Systematic Sexual Violence Against Palestinian Detainees Documented Amid Impunity

Palestinian Detainees Sexual Violence — Survivors of Israeli detention are coming forward with harrowing accounts of sexual violence, including the use of dogs as instruments of assault, as human rights organisations document what they describe as a systematic pattern of abuse against Palestinian prisoners stretching back decades and intensifying since October 2023.

Mohammed Zaki al-Bakri, a survivor from Khan Younis, spent 20 months in Israeli custody, passing through five separate prisons. He alleges that during his detention, he was stripped, handcuffed, blindfolded, and physically restrained by soldiers while being raped by a large dog. He further alleges that six other detainees suffered the same assault, bringing the total number of victims in that incident to seven.

A second former detainee, identified by the pseudonym Job to protect his safety, describes an even more extensive ordeal. Moved through eight Israeli detention facilities, Job alleges he was gang-raped by soldiers and filmed during the assault, with a female soldier participating using a strap-on device. He describes dog assaults at Sde Teiman — an Israeli military detention facility in the Naqab/Negev desert — as occurring in a ritualized, deliberate manner.

Mohammed Al-Bakri describes being restrained and blindfolded during detention, part of documented abuse allegations.
Mohammed Al-Bakri describes being restrained and blindfolded during detention, part of documented abuse allegations.
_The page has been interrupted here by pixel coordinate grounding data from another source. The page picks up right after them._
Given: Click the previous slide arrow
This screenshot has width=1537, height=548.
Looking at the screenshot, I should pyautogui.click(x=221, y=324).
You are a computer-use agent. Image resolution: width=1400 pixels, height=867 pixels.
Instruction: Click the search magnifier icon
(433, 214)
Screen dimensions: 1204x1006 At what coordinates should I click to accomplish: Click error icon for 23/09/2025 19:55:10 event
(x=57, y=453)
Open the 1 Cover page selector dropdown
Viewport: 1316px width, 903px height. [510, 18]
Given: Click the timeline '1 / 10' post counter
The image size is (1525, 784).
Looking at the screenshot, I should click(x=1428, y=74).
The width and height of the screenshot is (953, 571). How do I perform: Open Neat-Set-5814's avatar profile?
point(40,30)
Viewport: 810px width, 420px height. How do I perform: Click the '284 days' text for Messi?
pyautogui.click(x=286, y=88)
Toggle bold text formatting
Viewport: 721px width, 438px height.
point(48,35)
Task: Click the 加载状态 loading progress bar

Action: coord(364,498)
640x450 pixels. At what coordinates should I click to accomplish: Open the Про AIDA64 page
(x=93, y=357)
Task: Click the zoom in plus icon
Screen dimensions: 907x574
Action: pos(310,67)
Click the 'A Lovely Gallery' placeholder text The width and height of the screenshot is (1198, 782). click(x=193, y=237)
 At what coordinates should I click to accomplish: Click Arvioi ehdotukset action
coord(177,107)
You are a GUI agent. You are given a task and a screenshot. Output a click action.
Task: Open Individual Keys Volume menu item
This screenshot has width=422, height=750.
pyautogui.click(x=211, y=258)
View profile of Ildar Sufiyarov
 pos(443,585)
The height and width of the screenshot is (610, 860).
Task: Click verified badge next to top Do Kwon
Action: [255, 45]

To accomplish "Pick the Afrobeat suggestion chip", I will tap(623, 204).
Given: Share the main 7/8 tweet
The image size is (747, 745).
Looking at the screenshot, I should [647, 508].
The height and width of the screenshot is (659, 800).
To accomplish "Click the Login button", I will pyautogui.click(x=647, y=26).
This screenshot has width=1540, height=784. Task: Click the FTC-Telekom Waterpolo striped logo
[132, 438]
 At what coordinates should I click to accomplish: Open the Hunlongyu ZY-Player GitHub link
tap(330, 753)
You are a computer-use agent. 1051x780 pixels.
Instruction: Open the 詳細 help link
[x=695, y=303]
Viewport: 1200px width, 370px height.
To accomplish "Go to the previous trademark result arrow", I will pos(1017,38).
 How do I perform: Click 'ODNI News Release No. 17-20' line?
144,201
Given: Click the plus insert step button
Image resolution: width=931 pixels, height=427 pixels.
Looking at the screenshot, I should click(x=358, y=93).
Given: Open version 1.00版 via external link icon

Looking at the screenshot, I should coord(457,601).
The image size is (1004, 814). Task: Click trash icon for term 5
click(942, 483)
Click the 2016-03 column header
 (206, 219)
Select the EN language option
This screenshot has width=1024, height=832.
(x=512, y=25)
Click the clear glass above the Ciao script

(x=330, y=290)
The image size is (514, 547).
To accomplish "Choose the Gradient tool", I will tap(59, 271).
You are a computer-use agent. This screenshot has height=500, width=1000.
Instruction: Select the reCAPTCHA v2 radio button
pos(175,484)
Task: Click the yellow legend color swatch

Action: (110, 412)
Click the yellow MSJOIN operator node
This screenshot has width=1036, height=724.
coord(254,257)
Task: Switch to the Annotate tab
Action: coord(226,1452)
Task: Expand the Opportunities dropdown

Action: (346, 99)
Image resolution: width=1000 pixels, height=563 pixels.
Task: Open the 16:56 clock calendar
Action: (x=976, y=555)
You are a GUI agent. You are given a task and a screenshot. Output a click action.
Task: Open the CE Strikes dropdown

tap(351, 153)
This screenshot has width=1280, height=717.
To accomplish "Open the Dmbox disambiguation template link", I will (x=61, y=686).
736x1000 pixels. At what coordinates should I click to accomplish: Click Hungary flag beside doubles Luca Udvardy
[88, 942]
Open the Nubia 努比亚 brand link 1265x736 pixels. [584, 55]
The allegations are not confined to Gaza detainees. In July 2023, Israeli forces allegedly forced entry into the Ajlouni family home in Hebron in the occupied West Bank, threatening residents with large dogs and ordering women to undress. Adnan Hassan, arrested at just 17 years old in Jenin, was held for five months. Separately, in the Jordan Valley, settlers attacked the Abu Kabash family in Khirbet Hamsa al-Fawqain. Sohaib Abu Kabash alleges that settlers tied his genitals with a plastic zip tie and dragged him approximately 100 metres. The family also lost around 400 sheep — their primary livelihood — during the attack.

The institutional backdrop to these accounts is one of near-total opacity. The International Committee of the Red Cross has been denied access to Palestinian prisoners held in Israeli facilities since October 7, 2023. Israeli lawyer Ben Marmarelli did not see his Palestinian clients until April 2024 — more than six months after their arrest. When he did, he found them receiving roughly 800 calories per day, less than 40 percent of the 2,100-calorie daily minimum the United Nations considers necessary for survival.

The scale of Palestinian detention is staggering by any measure. Palestinian official sources estimate that more than 750,000 Palestinians have been detained by Israel since 1967, a figure the UN has placed as high as 800,000 for the period ending in 2006. As of April 2026, the Addameer Prisoner Support and Human Rights Association reported 9,600 Palestinian political prisoners in Israeli custody. Among them: 3,532 held under administrative detention — imprisoned without charge or trial — alongside 342 children and 84 women.

Survivor testimony describes dogs being used to attack detainees, allegations documented by human rights organizations.
Survivor testimony describes dogs being used to attack detainees, allegations documented by human rights organizations.

Accountability efforts have so far yielded little. Five Israeli soldiers were charged with sexually abusing a Palestinian detainee at Sde Teiman, but in March 2026, Israeli authorities dropped all charges against them. The Israel Prison Service and national police both fall under the Ministry of National Security, headed by far-right minister Itamar Ben-Gvir, a fact critics say structurally undermines any prospect of independent oversight.

Palestinian Detainees Sexual Violence: Regional Implications

The international community is beginning to respond, however cautiously. In August 2025, UN Secretary-General Antonio Guterres placed Israel on notice for possible inclusion in the UN’s annual list of parties credibly suspected of committing patterns of conflict-related sexual violence — a significant diplomatic signal, though one without immediate enforcement mechanisms.

UN expert Francesca Albanese discusses documented patterns of animal abuse against Palestinian detainees in custody.
UN expert Francesca Albanese discusses documented patterns of animal abuse against Palestinian detainees in custody.

Human rights organisations documenting these abuses face their own dangers. Defense for Children International (DCI) Palestine was designated a terrorist organisation by Israeli authorities after it reported an alleged case of child rape to the United States State Department — a move widely condemned by international legal observers as an attempt to silence accountability mechanisms.

The testimonies emerging from survivors, combined with the documented collapse of legal protections and the obstruction of independent monitoring, present a picture that human rights advocates describe as not merely isolated misconduct but a structural failure of accountability. With international legal scrutiny intensifying and survivor voices growing louder, the question of whether any meaningful reckoning will follow remains deeply uncertain.